- [Written exercise]:
Return every one of the following records unchanged, line for line, from the first to the last.
%%
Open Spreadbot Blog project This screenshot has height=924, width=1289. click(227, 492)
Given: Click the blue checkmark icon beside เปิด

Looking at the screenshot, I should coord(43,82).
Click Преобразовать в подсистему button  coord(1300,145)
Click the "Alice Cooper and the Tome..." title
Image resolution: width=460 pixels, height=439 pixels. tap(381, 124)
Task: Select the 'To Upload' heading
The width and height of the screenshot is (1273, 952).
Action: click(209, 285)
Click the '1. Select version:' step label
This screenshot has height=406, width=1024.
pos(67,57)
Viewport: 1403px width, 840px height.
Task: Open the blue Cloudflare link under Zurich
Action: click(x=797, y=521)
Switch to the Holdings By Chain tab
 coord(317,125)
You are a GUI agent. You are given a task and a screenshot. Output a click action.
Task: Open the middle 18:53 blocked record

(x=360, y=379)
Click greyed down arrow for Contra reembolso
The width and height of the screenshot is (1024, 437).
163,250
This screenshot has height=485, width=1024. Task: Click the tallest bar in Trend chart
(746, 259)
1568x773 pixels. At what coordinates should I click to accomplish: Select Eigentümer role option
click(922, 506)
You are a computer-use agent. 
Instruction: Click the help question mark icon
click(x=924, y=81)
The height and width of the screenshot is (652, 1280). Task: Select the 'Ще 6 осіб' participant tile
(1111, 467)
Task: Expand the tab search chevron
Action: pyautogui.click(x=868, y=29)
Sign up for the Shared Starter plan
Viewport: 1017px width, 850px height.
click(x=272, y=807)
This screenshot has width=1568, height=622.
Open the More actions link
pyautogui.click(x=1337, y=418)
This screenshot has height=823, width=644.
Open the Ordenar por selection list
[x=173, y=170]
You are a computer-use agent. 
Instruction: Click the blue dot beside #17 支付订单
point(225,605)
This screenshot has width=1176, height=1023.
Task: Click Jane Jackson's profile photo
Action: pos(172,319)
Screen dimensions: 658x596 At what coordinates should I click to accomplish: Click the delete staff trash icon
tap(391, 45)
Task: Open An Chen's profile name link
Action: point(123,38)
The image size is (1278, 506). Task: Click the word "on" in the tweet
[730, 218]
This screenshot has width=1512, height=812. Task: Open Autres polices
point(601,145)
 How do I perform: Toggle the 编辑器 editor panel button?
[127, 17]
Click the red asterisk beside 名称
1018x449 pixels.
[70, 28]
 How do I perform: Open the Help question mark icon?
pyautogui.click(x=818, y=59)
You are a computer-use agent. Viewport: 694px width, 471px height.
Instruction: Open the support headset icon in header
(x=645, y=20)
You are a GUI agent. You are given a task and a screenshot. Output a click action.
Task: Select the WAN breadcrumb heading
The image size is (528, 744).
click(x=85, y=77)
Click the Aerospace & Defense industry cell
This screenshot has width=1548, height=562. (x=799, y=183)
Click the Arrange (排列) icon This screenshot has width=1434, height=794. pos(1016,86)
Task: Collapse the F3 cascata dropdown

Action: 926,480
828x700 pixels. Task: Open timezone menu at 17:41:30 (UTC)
%%
- [Solution to this task]:
Open Spreadbot Blog project This screenshot has height=924, width=1289. click(227, 492)
Given: Click the blue checkmark icon beside เปิด

Looking at the screenshot, I should coord(43,82).
Click Преобразовать в подсистему button  coord(1300,145)
Click the "Alice Cooper and the Tome..." title
Image resolution: width=460 pixels, height=439 pixels. tap(381, 124)
Task: Select the 'To Upload' heading
The width and height of the screenshot is (1273, 952).
Action: click(209, 285)
Click the '1. Select version:' step label
This screenshot has height=406, width=1024.
pos(67,57)
Viewport: 1403px width, 840px height.
Task: Open the blue Cloudflare link under Zurich
Action: click(x=797, y=521)
Switch to the Holdings By Chain tab
 coord(317,125)
You are a GUI agent. You are given a task and a screenshot. Output a click action.
Task: Open the middle 18:53 blocked record

(x=360, y=379)
Click greyed down arrow for Contra reembolso
The width and height of the screenshot is (1024, 437).
163,250
This screenshot has height=485, width=1024. Task: Click the tallest bar in Trend chart
(746, 259)
1568x773 pixels. At what coordinates should I click to accomplish: Select Eigentümer role option
click(922, 506)
You are a computer-use agent. 
Instruction: Click the help question mark icon
click(x=924, y=81)
The height and width of the screenshot is (652, 1280). Task: Select the 'Ще 6 осіб' participant tile
(1111, 467)
Task: Expand the tab search chevron
Action: pyautogui.click(x=868, y=29)
Sign up for the Shared Starter plan
Viewport: 1017px width, 850px height.
click(x=272, y=807)
This screenshot has width=1568, height=622.
Open the More actions link
pyautogui.click(x=1337, y=418)
This screenshot has height=823, width=644.
Open the Ordenar por selection list
[x=173, y=170]
You are a computer-use agent. 
Instruction: Click the blue dot beside #17 支付订单
point(225,605)
This screenshot has width=1176, height=1023.
Task: Click Jane Jackson's profile photo
Action: pos(172,319)
Screen dimensions: 658x596 At what coordinates should I click to accomplish: Click the delete staff trash icon
tap(391, 45)
Task: Open An Chen's profile name link
Action: point(123,38)
The image size is (1278, 506). Task: Click the word "on" in the tweet
[730, 218]
This screenshot has width=1512, height=812. Task: Open Autres polices
point(601,145)
 How do I perform: Toggle the 编辑器 editor panel button?
[127, 17]
Click the red asterisk beside 名称
1018x449 pixels.
[70, 28]
 How do I perform: Open the Help question mark icon?
pyautogui.click(x=818, y=59)
You are a computer-use agent. Viewport: 694px width, 471px height.
Instruction: Open the support headset icon in header
(x=645, y=20)
You are a GUI agent. You are given a task and a screenshot. Output a click action.
Task: Select the WAN breadcrumb heading
The image size is (528, 744).
click(x=85, y=77)
Click the Aerospace & Defense industry cell
This screenshot has width=1548, height=562. (x=799, y=183)
Click the Arrange (排列) icon This screenshot has width=1434, height=794. pos(1016,86)
Task: Collapse the F3 cascata dropdown

Action: 926,480
828x700 pixels. Task: Open timezone menu at 17:41:30 (UTC)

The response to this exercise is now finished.